→ **What you have to do**
Format the stretch of records from the line that contains "You are a computer-use agent. The height" through the line that contains "pos(595,66)" as a Markdown table with the columns Row and Line, numbering each row and leaving out blank lines.

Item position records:
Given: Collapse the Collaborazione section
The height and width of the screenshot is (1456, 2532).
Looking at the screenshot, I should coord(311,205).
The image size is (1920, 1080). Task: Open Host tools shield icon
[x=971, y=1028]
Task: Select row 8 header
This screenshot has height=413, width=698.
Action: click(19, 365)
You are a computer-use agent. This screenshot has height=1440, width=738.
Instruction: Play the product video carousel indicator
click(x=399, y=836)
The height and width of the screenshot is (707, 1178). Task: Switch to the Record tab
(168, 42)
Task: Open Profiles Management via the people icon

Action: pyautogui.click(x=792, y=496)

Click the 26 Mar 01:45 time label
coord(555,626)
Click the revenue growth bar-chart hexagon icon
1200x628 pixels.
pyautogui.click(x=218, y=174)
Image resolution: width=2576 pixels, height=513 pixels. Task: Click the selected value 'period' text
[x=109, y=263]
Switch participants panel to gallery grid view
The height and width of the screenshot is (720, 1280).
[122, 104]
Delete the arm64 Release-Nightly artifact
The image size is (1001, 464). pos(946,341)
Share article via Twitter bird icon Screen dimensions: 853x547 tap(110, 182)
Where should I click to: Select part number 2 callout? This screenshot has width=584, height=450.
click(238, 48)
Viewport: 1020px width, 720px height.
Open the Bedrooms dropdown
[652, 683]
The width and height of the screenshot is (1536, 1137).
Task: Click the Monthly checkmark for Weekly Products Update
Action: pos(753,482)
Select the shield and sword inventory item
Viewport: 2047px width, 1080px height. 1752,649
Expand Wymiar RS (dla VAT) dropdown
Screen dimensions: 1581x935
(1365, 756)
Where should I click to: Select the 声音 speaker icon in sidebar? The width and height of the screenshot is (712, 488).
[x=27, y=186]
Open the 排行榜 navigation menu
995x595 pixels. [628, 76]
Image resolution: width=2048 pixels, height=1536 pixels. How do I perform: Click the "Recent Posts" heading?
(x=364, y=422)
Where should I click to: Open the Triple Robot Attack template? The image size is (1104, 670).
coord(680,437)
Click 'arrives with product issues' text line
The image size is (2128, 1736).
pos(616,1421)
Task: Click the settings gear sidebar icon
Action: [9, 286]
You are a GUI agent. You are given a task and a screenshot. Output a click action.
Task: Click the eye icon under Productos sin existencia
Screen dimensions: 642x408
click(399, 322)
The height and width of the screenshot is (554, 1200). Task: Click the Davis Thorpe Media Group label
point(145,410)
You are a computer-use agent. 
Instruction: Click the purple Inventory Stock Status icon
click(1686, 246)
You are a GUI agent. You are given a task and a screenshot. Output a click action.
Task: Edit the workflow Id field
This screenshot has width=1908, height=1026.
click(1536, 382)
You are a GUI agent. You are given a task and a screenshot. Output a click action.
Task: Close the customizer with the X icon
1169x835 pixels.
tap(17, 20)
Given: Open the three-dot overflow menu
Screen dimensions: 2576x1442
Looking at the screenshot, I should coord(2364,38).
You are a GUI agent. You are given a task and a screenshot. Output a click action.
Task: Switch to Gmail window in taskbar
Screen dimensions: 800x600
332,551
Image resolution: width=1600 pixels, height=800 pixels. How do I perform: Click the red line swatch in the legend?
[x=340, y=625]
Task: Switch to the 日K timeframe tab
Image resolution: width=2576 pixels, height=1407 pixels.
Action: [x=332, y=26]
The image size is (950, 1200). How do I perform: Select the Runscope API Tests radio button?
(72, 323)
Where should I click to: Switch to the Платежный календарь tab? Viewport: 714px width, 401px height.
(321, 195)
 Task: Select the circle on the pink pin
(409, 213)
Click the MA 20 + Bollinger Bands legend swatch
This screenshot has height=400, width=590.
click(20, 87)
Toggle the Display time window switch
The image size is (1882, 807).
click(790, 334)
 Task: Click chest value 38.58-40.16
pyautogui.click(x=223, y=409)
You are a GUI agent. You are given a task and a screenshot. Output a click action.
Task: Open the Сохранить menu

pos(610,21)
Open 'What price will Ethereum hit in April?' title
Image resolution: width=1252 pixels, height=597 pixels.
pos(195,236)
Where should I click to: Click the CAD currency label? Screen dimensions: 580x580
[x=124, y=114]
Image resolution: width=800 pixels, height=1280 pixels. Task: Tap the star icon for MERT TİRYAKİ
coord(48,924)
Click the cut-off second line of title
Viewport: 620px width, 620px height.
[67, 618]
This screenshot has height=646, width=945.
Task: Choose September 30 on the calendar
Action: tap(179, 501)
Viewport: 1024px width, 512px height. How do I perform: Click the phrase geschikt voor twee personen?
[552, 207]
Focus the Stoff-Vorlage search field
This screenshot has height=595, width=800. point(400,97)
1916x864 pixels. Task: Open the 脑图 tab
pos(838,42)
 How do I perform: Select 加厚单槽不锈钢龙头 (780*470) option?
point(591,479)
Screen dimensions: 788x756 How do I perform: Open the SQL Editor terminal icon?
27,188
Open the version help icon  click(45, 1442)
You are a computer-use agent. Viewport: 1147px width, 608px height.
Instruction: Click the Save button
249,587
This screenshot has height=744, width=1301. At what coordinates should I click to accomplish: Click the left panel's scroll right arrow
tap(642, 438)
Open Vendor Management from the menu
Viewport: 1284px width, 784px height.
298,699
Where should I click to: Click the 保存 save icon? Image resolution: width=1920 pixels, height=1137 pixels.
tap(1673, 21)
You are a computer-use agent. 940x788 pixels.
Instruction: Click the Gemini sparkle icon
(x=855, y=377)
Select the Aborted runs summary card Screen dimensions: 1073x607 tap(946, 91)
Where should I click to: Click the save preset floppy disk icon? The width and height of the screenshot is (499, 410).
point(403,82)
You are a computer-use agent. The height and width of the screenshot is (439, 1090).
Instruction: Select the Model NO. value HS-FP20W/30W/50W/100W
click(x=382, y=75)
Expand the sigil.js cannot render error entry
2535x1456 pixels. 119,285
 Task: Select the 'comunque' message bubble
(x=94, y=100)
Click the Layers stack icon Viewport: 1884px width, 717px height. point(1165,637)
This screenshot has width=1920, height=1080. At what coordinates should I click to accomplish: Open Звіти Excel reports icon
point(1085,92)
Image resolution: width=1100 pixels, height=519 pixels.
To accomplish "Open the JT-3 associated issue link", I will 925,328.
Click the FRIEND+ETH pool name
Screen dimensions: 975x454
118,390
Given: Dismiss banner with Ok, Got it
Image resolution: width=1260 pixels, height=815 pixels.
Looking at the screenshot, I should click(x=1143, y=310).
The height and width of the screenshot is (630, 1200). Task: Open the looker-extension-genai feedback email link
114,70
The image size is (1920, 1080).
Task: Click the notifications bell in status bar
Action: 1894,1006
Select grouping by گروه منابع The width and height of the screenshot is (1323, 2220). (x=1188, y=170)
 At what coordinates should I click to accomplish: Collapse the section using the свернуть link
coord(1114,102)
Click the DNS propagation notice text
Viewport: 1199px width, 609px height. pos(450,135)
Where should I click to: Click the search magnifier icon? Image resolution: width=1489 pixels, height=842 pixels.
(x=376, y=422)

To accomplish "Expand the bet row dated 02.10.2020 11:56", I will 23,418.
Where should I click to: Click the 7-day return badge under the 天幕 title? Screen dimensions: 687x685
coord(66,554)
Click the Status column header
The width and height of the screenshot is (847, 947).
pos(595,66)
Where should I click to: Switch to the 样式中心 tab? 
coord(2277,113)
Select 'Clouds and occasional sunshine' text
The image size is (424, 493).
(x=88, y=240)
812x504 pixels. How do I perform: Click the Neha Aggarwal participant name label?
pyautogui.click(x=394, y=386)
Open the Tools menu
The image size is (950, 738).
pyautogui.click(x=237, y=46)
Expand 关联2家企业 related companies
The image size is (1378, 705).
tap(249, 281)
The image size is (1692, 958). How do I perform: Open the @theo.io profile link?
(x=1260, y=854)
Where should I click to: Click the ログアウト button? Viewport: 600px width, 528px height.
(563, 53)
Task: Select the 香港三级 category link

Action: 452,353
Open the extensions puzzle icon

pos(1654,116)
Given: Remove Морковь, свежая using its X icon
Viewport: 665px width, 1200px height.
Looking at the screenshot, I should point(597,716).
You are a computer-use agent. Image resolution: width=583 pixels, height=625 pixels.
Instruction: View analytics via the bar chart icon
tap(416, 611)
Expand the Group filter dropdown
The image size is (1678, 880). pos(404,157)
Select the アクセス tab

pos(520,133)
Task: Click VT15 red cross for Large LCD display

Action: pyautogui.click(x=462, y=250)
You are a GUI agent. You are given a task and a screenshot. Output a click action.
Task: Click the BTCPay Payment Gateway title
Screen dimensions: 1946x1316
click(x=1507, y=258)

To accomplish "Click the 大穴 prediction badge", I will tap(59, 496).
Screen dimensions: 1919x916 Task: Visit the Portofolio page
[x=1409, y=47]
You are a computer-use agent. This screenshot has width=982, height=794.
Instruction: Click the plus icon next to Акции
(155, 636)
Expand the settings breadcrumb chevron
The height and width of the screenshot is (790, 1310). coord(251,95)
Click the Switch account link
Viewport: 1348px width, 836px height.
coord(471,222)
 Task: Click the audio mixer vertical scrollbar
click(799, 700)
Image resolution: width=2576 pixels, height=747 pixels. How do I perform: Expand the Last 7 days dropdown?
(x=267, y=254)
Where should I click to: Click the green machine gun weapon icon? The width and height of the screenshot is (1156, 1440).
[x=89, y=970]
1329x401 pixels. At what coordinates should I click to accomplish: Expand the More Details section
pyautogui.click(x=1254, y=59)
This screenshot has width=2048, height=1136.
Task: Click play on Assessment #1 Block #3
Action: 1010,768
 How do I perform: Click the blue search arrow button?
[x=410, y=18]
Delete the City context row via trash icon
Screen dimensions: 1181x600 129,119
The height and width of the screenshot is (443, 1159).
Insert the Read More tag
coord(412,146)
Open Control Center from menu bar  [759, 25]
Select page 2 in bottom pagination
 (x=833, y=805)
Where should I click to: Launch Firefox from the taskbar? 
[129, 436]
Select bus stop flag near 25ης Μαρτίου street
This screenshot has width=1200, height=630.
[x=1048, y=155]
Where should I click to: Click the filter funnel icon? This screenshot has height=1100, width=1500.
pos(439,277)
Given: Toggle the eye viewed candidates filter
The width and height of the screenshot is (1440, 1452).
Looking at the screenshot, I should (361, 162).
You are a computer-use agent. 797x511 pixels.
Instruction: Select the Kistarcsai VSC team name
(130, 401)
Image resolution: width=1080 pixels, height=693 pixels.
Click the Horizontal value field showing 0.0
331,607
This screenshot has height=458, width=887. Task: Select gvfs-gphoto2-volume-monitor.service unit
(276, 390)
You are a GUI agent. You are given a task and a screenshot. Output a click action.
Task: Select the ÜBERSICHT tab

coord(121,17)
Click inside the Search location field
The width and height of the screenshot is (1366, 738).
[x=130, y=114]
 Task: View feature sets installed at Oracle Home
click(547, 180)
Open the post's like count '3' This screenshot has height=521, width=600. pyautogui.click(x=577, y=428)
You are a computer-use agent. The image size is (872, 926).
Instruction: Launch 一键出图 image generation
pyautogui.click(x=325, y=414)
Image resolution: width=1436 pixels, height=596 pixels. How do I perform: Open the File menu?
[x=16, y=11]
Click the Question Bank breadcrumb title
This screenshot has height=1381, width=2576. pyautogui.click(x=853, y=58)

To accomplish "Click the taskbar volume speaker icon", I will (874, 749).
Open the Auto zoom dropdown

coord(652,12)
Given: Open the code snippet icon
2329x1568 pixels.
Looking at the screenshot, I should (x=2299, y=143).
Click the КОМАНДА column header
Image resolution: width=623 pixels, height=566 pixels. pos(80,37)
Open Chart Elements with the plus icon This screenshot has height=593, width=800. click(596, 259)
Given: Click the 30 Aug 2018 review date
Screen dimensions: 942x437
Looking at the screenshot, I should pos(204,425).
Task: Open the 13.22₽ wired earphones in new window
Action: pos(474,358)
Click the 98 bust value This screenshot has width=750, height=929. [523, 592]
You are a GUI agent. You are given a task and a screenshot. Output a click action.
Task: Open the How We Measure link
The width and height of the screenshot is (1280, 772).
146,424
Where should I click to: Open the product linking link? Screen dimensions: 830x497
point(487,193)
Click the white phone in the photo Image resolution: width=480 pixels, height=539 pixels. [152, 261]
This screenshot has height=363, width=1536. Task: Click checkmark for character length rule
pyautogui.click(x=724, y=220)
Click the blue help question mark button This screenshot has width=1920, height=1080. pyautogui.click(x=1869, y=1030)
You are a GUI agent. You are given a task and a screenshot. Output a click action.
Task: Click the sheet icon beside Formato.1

→ **Solution to the exercise**
| Row | Line |
|---|---|
| 1 | You are a computer-use agent. The height and width of the screenshot is (439, 1090). |
| 2 | Instruction: Select the Model NO. value HS-FP20W/30W/50W/100W |
| 3 | click(x=382, y=75) |
| 4 | Expand the sigil.js cannot render error entry |
| 5 | 2535x1456 pixels. 119,285 |
| 6 |  Task: Select the 'comunque' message bubble |
| 7 | (x=94, y=100) |
| 8 | Click the Layers stack icon Viewport: 1884px width, 717px height. point(1165,637) |
| 9 | This screenshot has width=1920, height=1080. At what coordinates should I click to accomplish: Open Звіти Excel reports icon |
| 10 | point(1085,92) |
| 11 | Image resolution: width=1100 pixels, height=519 pixels. |
| 12 | To accomplish "Open the JT-3 associated issue link", I will 925,328. |
| 13 | Click the FRIEND+ETH pool name |
| 14 | Screen dimensions: 975x454 |
| 15 | 118,390 |
| 16 | Given: Dismiss banner with Ok, Got it |
| 17 | Image resolution: width=1260 pixels, height=815 pixels. |
| 18 | Looking at the screenshot, I should click(x=1143, y=310). |
| 19 | The height and width of the screenshot is (630, 1200). Task: Open the looker-extension-genai feedback email link |
| 20 | 114,70 |
| 21 | The image size is (1920, 1080). |
| 22 | Task: Click the notifications bell in status bar |
| 23 | Action: 1894,1006 |
| 24 | Select grouping by گروه منابع The width and height of the screenshot is (1323, 2220). (x=1188, y=170) |
| 25 |  At what coordinates should I click to accomplish: Collapse the section using the свернуть link |
| 26 | coord(1114,102) |
| 27 | Click the DNS propagation notice text |
| 28 | Viewport: 1199px width, 609px height. pos(450,135) |
| 29 | Where should I click to: Click the search magnifier icon? Image resolution: width=1489 pixels, height=842 pixels. |
| 30 | (x=376, y=422) |
| 31 | To accomplish "Expand the bet row dated 02.10.2020 11:56", I will 23,418. |
| 32 | Where should I click to: Click the 7-day return badge under the 天幕 title? Screen dimensions: 687x685 |
| 33 | coord(66,554) |
| 34 | Click the Status column header |
| 35 | The width and height of the screenshot is (847, 947). |
| 36 | pos(595,66) |